To better serve older people, we want to rethink how we design for them. Age is not always the sole indicator of what a person wants from a digital experience

The proportion of older people in the population is increasing ever faster. There are 15.5 million people in the UK aged 60 and over. In England and Wales, a quarter of us are 60-plus. In the ten years to 2021, the number of over-65s in England and Wales increased by almost two million, to 11 million. Globally, by 2030, older people will outnumber young people. The UK’s economic success will be increasingly tied to older workers and a healthy, economically active older population.

With the health issues that arise as we age, this demographic shift has increased the pressure on the NHS. A major new 2023 report from Age UK shows how our health and care system is struggling, and often failing, to meet the needs of our growing older population. The proportion of older people living alone is also increasing, and that has a detrimental effect on health.

These factors have created an opportunity for well-designed digital products and services to take pressure off the NHS and support older people. This group has the most potential to benefit from them, both in managing health conditions and in preventative care, through wellbeing and monitoring products.

The opportunity is not only about product creation, the economy and the financial bottom line; it’s about societal good and a higher purpose, wanting to look after our elders better and help take pressure off the NHS.

Digital tools are now shaping the future of health, with 350k+ on the market. The right products can enable older people to get the advice or treatment they need, and access it when they want to. Care can shift, where feasible, from the in-person model to remote and at home. Healthcare professionals are supported (e.g. by detecting falls or tracking health data). People themselves as well as families and carers can all be part of managing the health of an ageing population.

Ada Health, for example, uses AI to help users assess symptoms, track health conditions and get personalised recommendations. It has 13 million users, 50+ in-house medical experts and has completed 13 million symptom assessments.

myGP, which connects with GP practices’ booking systems, has helped to reduce the number of people booking a doctor’s appointment by nearly 26%, through in-app triage, signposting, self-care advice and asynchronous chat between patients and practices. It has had 1.5m downloads, and a 50% increase in use this year.

The NHS’s own app has had 30 million downloads. In 2022, 1.7 million GP appointments were booked through it and 22 million repeat prescriptions were ordered, up from nine million the previous year.

Globally, part of the World Health Organization’s strategic vision is for digital healthcare to support equitable and universal access to quality health services, make health systems more efficient and sustainable, and enable them to deliver good quality, affordable and equitable care.

WHO’s Regional Director for Europe, Dr Hans Henri P Kluge, recently said: “It is abundantly clear that digital health is the present and future of our health systems, so we must ensure that there are no winners or losers, that everyone benefits, and no one is left behind.”

Around two in five over-65s have used a health app (mostly for health tracking) but usage is lower than it is among younger age groups. One survey found that the main reason, among half of respondents, was lack of interest. A third had never thought about it and 20% didn’t know if it would help them. Another study found that there is lack of awareness of products, perceived lack of technical ability, and trust and privacy concerns.

Yet more than half of older people are willing to use apps, particularly higher earners, people in good health and people with a higher level of education. The level of technology use among older people has increased notably over the past decade and will continue to as middle-aged people, already used to technology, enter the older age group.

Despite this, healthcare professionals are not recommending digital tools to older people. A UK survey in 2023 found that a third of people aged 18 to 24 had been recommended a health app by a healthcare professional, but only 3.9% of over-65s had.

▸ About this task:
Continue the passage on digital health products for older people from its last sentence. The lines below the passage come from a separate source.

▸ Dataset excerpts:
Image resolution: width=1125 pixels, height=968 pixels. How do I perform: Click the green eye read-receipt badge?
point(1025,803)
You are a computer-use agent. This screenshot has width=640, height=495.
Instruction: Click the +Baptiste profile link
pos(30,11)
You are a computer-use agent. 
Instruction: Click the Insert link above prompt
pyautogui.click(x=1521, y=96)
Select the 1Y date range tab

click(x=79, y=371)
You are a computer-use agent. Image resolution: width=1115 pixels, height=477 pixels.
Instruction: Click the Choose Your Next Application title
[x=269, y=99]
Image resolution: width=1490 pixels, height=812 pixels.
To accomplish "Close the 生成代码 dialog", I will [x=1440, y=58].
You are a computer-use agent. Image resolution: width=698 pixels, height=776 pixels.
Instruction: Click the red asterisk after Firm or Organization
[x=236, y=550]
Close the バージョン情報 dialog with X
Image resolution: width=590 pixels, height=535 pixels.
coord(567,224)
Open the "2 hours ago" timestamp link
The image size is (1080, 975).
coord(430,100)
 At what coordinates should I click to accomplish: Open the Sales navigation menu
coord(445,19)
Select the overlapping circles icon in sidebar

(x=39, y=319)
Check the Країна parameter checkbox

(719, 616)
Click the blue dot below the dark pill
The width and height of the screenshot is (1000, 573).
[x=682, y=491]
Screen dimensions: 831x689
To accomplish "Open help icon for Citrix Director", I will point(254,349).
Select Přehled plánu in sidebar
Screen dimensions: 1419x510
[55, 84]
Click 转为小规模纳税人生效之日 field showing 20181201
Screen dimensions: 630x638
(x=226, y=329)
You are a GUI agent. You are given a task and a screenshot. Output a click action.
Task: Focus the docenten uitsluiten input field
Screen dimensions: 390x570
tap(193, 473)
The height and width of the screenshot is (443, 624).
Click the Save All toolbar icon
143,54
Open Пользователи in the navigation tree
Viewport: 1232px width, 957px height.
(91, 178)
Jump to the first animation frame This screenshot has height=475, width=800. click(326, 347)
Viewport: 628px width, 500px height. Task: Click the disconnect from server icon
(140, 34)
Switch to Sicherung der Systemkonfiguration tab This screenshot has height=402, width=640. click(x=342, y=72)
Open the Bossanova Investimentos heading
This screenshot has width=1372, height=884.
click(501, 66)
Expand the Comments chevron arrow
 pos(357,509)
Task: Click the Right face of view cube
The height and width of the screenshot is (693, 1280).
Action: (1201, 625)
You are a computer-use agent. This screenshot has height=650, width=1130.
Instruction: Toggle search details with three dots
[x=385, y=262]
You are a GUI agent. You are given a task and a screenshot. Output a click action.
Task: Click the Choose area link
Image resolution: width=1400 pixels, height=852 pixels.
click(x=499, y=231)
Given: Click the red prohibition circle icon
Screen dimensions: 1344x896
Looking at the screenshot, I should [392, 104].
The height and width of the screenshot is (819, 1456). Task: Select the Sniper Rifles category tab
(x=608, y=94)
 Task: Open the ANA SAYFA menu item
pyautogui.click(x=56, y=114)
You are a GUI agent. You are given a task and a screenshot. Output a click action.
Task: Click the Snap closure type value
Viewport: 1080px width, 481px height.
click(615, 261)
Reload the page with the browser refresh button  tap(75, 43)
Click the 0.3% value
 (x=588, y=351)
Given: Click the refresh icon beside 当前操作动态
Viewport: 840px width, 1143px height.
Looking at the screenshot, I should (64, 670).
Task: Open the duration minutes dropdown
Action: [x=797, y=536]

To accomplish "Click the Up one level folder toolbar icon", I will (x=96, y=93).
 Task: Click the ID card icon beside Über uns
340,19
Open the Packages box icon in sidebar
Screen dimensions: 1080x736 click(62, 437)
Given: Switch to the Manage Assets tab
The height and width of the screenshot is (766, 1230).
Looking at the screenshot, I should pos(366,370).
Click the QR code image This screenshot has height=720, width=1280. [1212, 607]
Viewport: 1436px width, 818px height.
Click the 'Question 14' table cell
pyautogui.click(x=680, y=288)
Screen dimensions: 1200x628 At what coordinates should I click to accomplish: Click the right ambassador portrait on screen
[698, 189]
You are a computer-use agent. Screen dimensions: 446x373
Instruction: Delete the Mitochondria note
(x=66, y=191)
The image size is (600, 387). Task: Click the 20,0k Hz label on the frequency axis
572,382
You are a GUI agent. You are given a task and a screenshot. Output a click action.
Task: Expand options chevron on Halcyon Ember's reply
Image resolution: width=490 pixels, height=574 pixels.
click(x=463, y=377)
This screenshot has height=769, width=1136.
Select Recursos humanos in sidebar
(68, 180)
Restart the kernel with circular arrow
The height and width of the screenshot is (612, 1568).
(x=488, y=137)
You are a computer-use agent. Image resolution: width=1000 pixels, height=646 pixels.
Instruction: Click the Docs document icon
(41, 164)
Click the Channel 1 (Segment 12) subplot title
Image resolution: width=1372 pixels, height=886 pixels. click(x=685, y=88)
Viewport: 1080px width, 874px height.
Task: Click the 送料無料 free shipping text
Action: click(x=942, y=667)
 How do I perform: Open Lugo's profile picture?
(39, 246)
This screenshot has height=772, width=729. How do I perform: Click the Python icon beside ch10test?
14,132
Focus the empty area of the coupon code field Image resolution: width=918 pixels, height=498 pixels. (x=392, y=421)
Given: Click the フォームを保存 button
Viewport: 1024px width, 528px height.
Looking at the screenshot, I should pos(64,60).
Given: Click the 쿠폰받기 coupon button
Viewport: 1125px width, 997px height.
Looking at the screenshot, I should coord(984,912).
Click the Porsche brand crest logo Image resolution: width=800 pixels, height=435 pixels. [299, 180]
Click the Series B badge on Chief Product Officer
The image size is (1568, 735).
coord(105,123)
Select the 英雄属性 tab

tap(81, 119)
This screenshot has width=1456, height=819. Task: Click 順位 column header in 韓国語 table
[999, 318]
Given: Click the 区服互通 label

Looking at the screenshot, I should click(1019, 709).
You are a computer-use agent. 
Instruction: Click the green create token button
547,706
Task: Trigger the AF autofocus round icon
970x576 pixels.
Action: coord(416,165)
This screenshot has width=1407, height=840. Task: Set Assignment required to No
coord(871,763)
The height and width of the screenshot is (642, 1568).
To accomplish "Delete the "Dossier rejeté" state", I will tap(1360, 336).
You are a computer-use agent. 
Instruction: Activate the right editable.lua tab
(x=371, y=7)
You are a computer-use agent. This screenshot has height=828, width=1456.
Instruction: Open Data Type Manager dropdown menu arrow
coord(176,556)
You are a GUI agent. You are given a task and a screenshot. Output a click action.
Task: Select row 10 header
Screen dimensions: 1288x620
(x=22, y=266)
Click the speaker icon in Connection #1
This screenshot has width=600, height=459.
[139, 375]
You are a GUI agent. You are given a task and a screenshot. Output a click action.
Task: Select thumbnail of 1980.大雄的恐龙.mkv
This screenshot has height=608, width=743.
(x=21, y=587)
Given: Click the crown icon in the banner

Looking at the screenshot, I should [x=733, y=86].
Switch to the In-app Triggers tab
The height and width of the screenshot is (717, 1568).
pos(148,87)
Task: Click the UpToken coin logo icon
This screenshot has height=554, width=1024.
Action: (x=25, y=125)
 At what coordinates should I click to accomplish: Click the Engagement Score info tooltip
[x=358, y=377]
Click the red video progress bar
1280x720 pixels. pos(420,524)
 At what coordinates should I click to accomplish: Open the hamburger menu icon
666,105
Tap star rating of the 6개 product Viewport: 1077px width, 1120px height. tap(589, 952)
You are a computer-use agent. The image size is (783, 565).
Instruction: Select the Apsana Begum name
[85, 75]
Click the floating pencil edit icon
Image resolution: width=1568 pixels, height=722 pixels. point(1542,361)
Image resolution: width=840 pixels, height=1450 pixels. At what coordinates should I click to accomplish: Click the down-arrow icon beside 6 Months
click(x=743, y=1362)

▸ Answer box:
What if we could design digital products that overcome these barriers to use? Products that older people are interested in using and think would help them, and that healthcare professionals are confident to recommend? Current accessibility guidelines for older people are a great place to start, to make products that function well.

But we believe even more can be done by thinking beyond just usability and shifting the design paradigm to give older people a well-designed, enjoyable digital experience, tailored to them, that they trust and want to use; one that becomes an essential part of their healthcare.

The big five tech companies have all invested in health-tech, the biggest investor by far being Alphabet (Google’s parent company). It has invested billions of dollars in healthcare research and development and into health-tech companies. In 2022, it spent $1.7+ billion exploring future health ideas. Verily, its life sciences business, raised $1 billion last year to expand its data-driven healthcare products for the end user.

There are multiple routes for new ideas and ventures to get support, funding and grants. For example:

Startup Health supports ambitious founders (nearly 1,000 so far) with moonshot ideas, through its innovation ecosystem and training programme. Global Tech Advocates connects and mentors healthtech innovators, investors, life sciences and medtech companies and healthcare providers worldwide.

Digital Health London’s Accelerator is a 12-month programme for digital health companies whose products or services have a high potential to meet NHS and social care (usually products that have been piloted in the NHS and are ready to scale). It is supported by NHS England and helps innovators navigate the UK health environment.

The Design Age Institute, through various programmes, facilitates and provides initial funding for products and services that support healthy ageing, in areas such as mobility, health, social connection and the home.

Best practice baseline

Established accessibility guidelines are a solid foundation for creating inclusive and user-friendly products for older age groups. We want to highlight two broad areas, based on our own testing:

Reduce the cognitive load

Our testing has shown that this group wants to read and navigate at their own pace — but this doesn’t mean they don’t understand the content or instructions. Make your product easy to use and understand (especially when it’s complex and rich in information), something good design should do anyway. Some ways to do this:

  • Interfaces that are clear, uncluttered and intuitive, presenting information and options in a straightforward way.
  • Images and iconography combined with text, to easily and quickly identify elements and information.
  • Concise signposting, and a logical information hierarchy that’s easy to follow and doesn’t overload the user.
  • Give people time. Put them in control: give them the choice to view, confirm, cancel, move to the next thing and so on. Don’t confuse or distract them with pop-ups.
  • Onboarding and guidance showing what the product does and how to use it. Younger people tend to click something without knowing where it goes, to see what happens; older people are more likely to worry about breaking it.
  • Language that’s straightforward, consistent and uses familiar words and phrases. This helps people know exactly what to do and to trust the product. It can reassure users who find using digital products stressful. They also notice when it’s not consistent.

Test it on your audience

User testing with older people is paramount, to give you essential information that you shouldn’t build without.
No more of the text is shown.